▶ [PROBLEM DESCRIPTION]
Only one stretch of the data should be retyped: the lines from the line containing "Combine logically (111, 514)" through the line containing "Citocinas (234, 1591)". Keep pictures out of it.

====== DATA PROVIDED ======

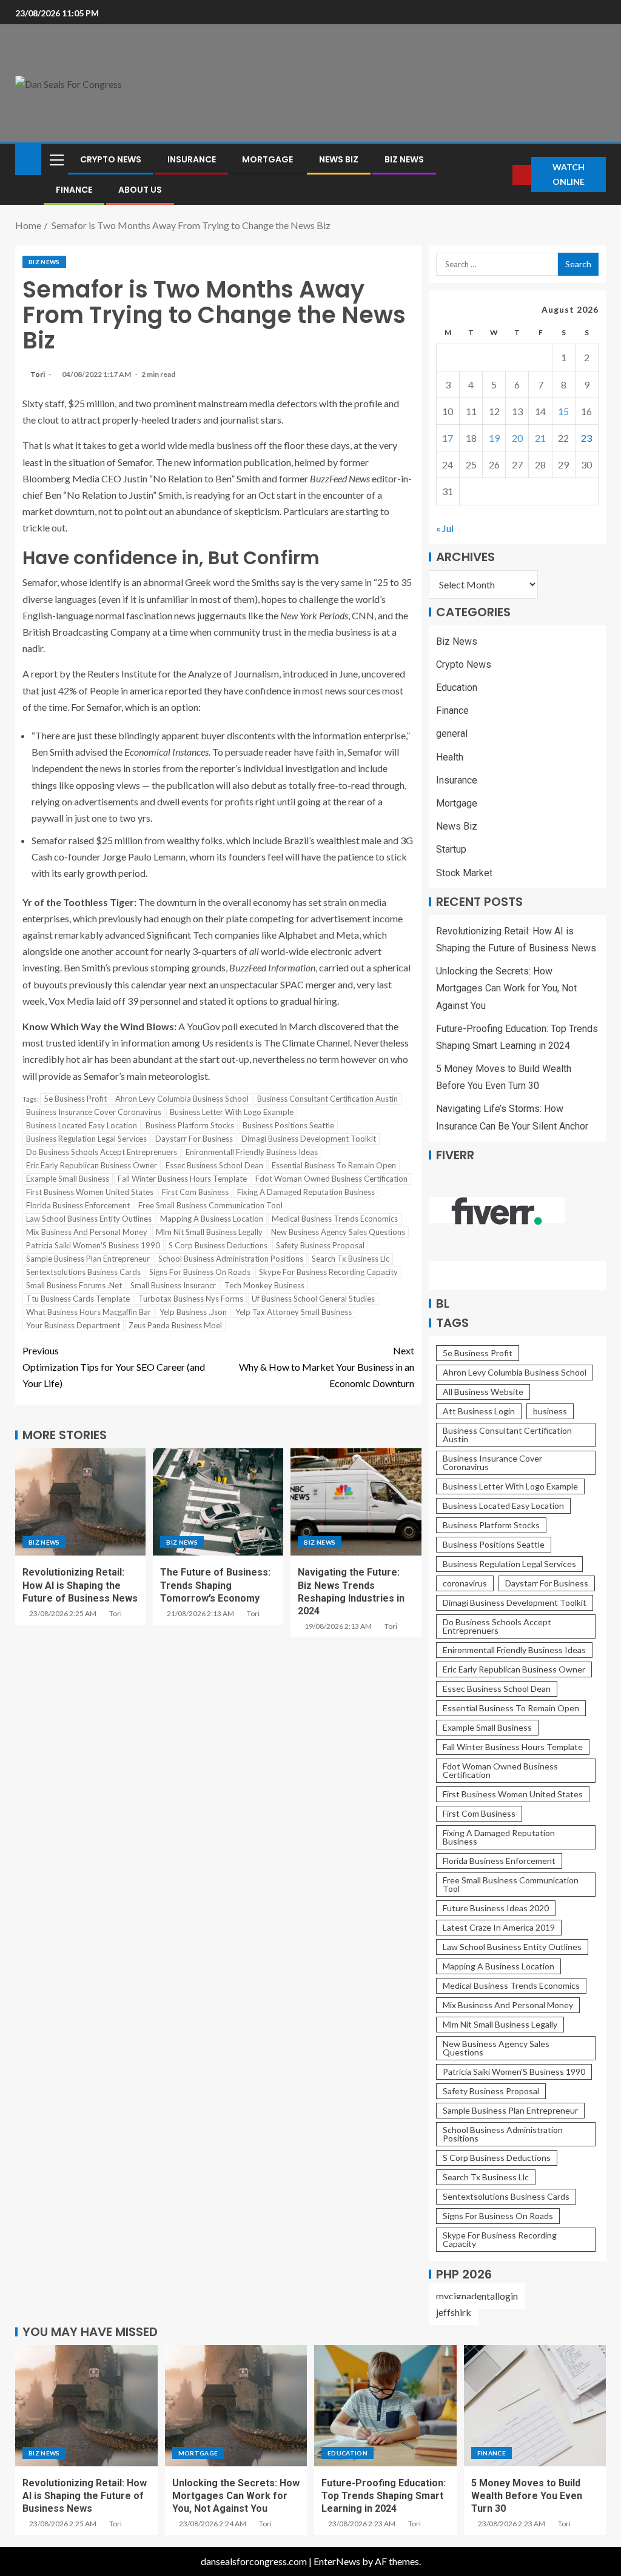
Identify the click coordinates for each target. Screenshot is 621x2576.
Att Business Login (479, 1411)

======
====== DATA PROVIDED ======

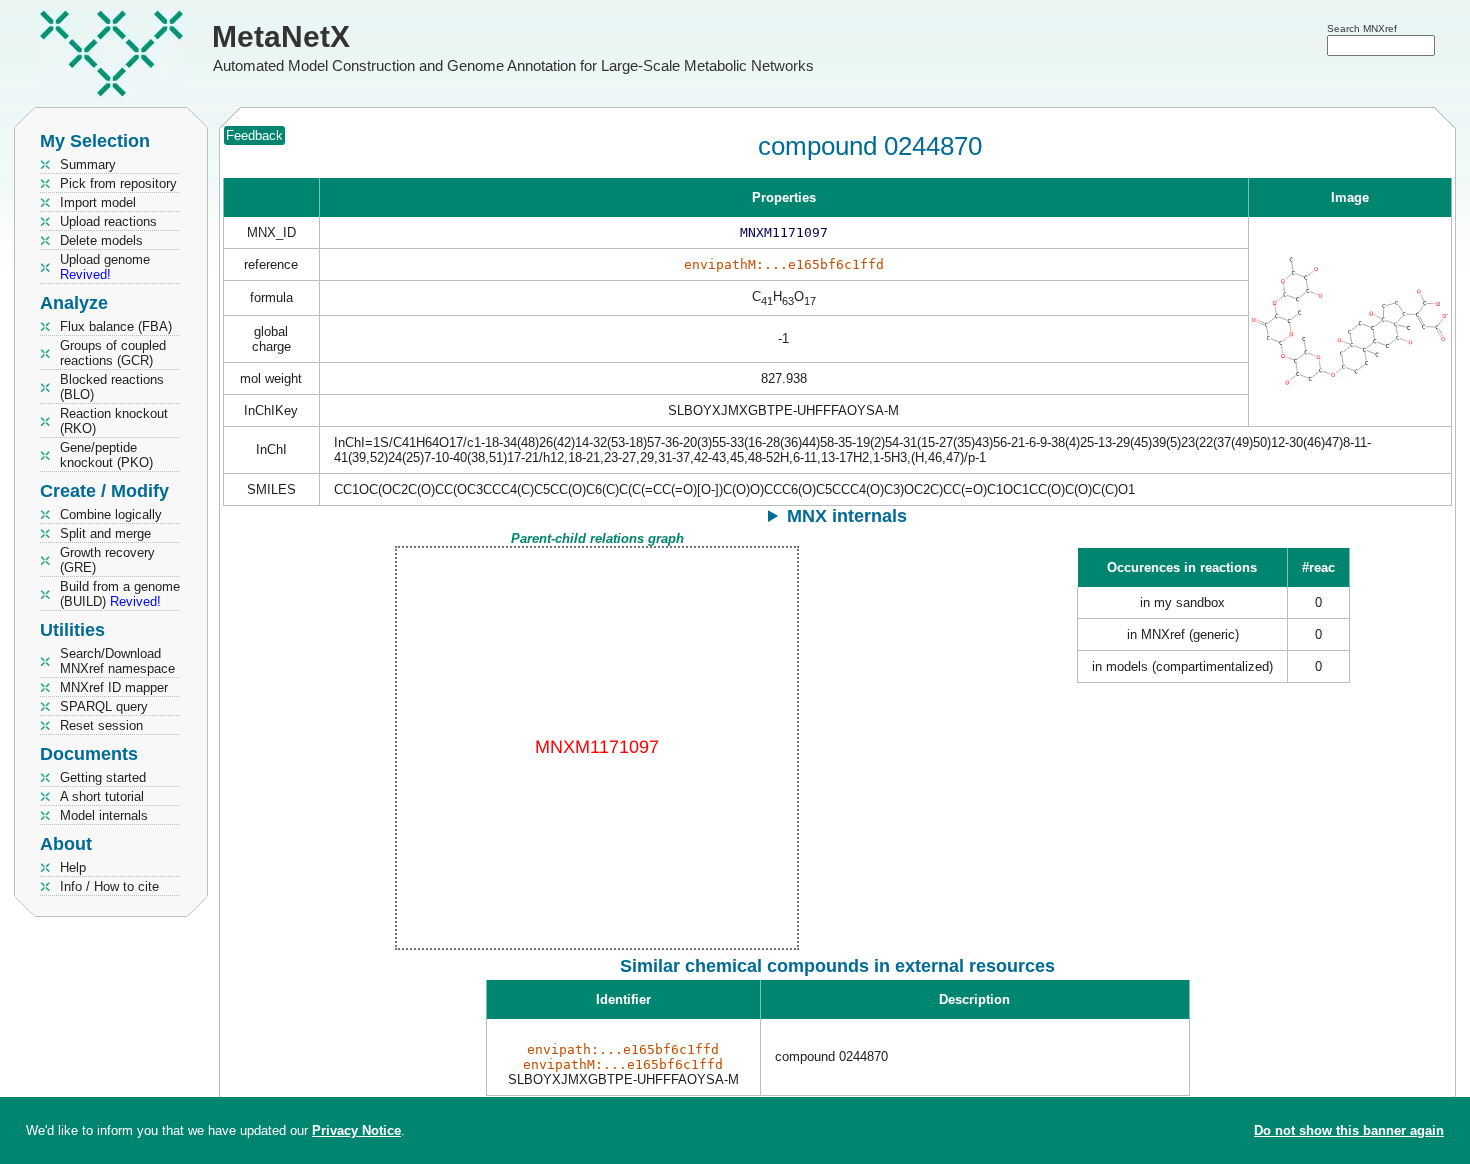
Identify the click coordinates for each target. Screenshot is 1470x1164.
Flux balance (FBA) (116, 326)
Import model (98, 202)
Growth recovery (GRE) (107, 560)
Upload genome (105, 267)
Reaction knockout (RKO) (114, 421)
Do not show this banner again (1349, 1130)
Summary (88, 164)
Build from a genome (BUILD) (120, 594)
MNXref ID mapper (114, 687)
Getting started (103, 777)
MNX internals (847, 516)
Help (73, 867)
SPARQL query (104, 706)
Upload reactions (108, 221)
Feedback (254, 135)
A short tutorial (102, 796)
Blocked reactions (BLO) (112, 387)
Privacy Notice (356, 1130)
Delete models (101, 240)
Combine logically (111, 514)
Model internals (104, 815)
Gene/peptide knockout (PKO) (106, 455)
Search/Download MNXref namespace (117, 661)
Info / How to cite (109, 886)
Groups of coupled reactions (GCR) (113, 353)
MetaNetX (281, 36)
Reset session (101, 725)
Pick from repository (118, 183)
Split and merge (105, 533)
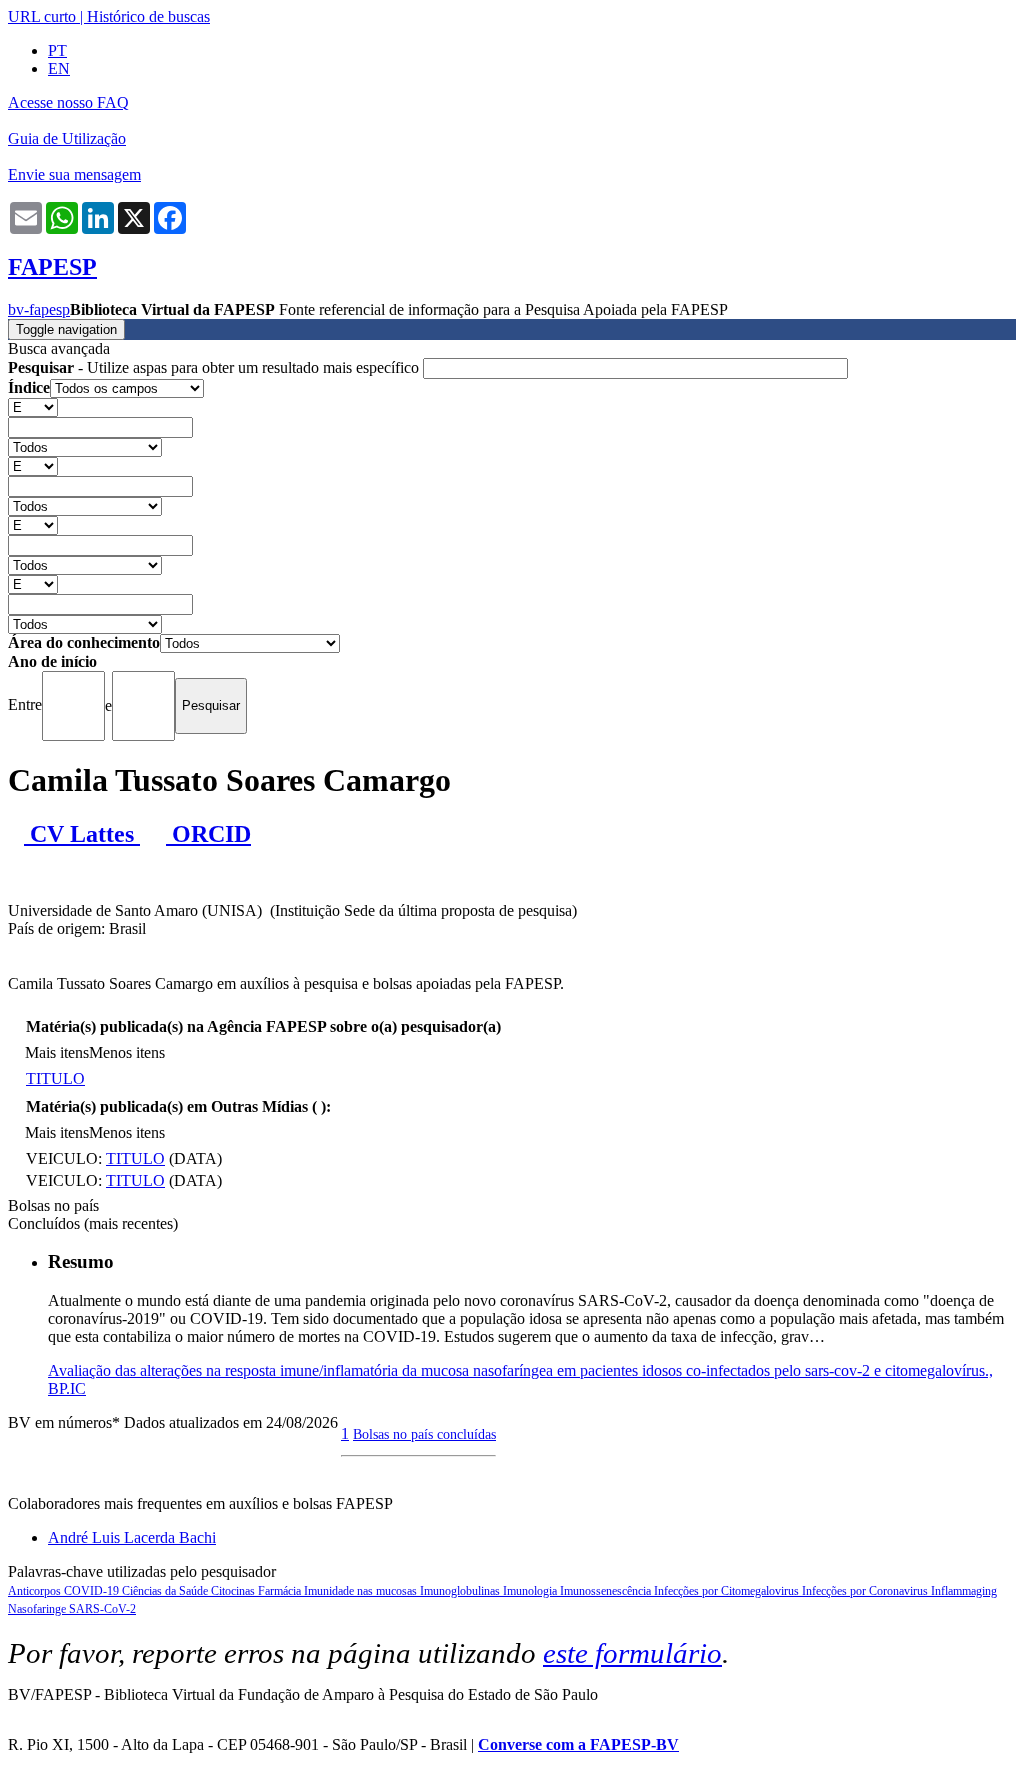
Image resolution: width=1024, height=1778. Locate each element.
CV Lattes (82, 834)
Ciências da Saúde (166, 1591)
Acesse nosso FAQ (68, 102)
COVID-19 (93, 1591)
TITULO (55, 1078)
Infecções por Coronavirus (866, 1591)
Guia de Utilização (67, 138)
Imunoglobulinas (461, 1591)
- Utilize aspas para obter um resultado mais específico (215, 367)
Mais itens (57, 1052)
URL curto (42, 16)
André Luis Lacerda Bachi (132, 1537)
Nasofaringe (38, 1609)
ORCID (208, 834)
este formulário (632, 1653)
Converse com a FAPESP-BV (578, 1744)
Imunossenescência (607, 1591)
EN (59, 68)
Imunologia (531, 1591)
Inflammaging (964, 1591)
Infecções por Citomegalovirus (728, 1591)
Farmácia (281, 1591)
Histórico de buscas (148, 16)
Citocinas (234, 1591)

======

▶ [RESPONSE TO THE EXERCISE]
Combine logically (111, 514)
Model internals (104, 815)
Gene/peptide knockout (PKO) (106, 455)
Search/Download MNXref namespace (117, 661)
Info / How to cite (109, 886)
Groups of coupled reactions (GCR) (113, 353)
MetaNetX (281, 36)
Reset session (101, 725)
Pick from repository (118, 183)
Split and merge (105, 533)
Image resolution: width=1024, height=1778. Locate each element.
CV Lattes (82, 834)
Ciências da Saúde (166, 1591)
Acesse nosso FAQ (68, 102)
COVID-19 (93, 1591)
TITULO (55, 1078)
Infecções por Coronavirus (866, 1591)
Guia de Utilização (67, 138)
Imunoglobulinas (461, 1591)
- Utilize aspas para obter um resultado mais específico (215, 367)
Mais itens (57, 1052)
URL curto (42, 16)
André Luis Lacerda Bachi (132, 1537)
Nasofaringe (38, 1609)
ORCID (208, 834)
este formulário (632, 1653)
Converse com a FAPESP-BV (578, 1744)
Imunossenescência (607, 1591)
EN (59, 68)
Imunologia (531, 1591)
Inflammaging (964, 1591)
Infecções por Citomegalovirus (728, 1591)
Farmácia (281, 1591)
Histórico de buscas (148, 16)
Citocinas (234, 1591)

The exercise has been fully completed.